Filled with colourful costumes, fast and energetic music, and gravity-defying stunts, Ukrainian dancing (often confused with its cousin, Russian dancing) is a powerful and moving dance form. Steeped in the history and culture of different regions around Ukraine, the dances you see today keep alive the memories of generations past. Probably the best place to see authentic Ukrainian dancing is in Ukraine itself. However, since so many Ukrainians fled their home country before and during Soviet occupation, the dance form has been exported to countries such as Canada, Australia, England and the USA.


Here are some of the most exciting dances you can watch.



This dance is probably the most exciting Ukrainian dance you can see live. If someone you know has seen Ukrainian dancing, this is probably the one they remember the most. The men's dance uniforms, reminiscent of kozak battle garments, consist of an embroidered shirt, baggy pants and a sash while the women wear an ornate dress comprised of three layers. With a group performance opening the dance, the group soon separates to allow solo performers showcase their talents. Based on historical battle training, the performers require strength and endurance to perform their solos. The splitz, pikes, and other gravity-defying flips, spins and kicks dominate for the next 10 minutes. Sometimes they pair up or make a small group to perform yet another amazing feat of skill and muscle. It is truly an exciting dance to behold.



Named after the largest city in the Carpathian Mountains, the Kolomejka is dominated by the intricate footwork stamped in time to energetic music. The music that energizes this dance is probably the most recognizable Ukrainian melody in the world. Fast-paced and filled with violin trills, it moves at break neck speed and keeps even the nimblest of performers challenged. The costumes consist of, for men, black boots, white or beige trousers, a sash, an embroidered shirt, an ornate jacket and a hat that looks much like a fedora. For women, black boots, a skirt (embroidered in either orange or brown), a sash and an embroidered blouse. Although much of the dance is performed as a group, performers will break off into pairs or solo artists will take centre stage to display their talents.

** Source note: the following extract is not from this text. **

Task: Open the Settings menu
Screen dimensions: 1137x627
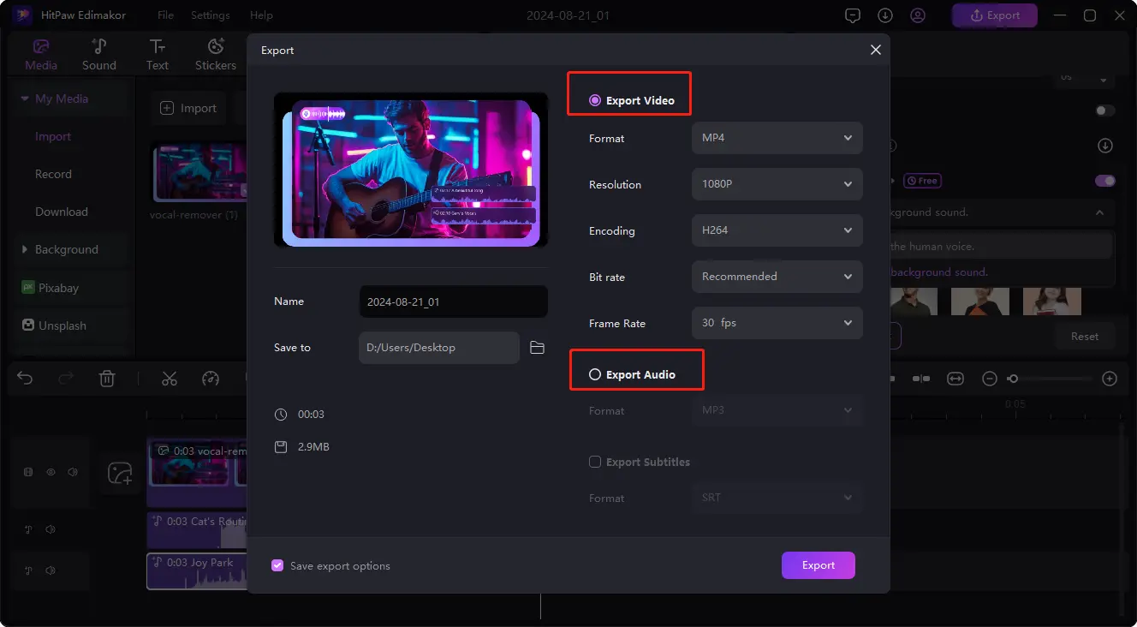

The male fire dance. The music alone will make your hairs stand up on end. Dressed in red boots, baggy red pants, an embroidered shirt, a black jacket and a hat, the men enter slowly, as if approaching a fire. A trumpet call summons the performers to gather round and join shoulders. Slowly at first, they sway in time to the music. They take their first steps as the music begins to speed up. Before you know it, the circle of men are spinning at what seems to be an uncontrollable pace and interminttantly stamping, kicking, and jumping in unison. If the dance troupe is large enough the men will sometimes make a tower, usually two stories high, but sometimes three. Unlike the dances above, this dance is rarely performed and is a real treat to see.

Letter to the Sultan

Probably the most amusing and entertaining Ukrainian dance would be based off of a famous painting titled The Zaporozhian Cossacks Write a Letter to the Turkish Sultan (1880–91) by Ilia Repin. The painting itself depicts a group of kozaks responding in writing to the Turkish sultan's request for them to submit to him. They can't believe the audacity of the sultan and so, in one grand manner, get together to compose a response. The story unfolds and the cossacks get carried away, challenging each other with swords and other feats of strength. The merriment ends with a perfect written response to the sultan: "*$&*# ($%^*@ NO!"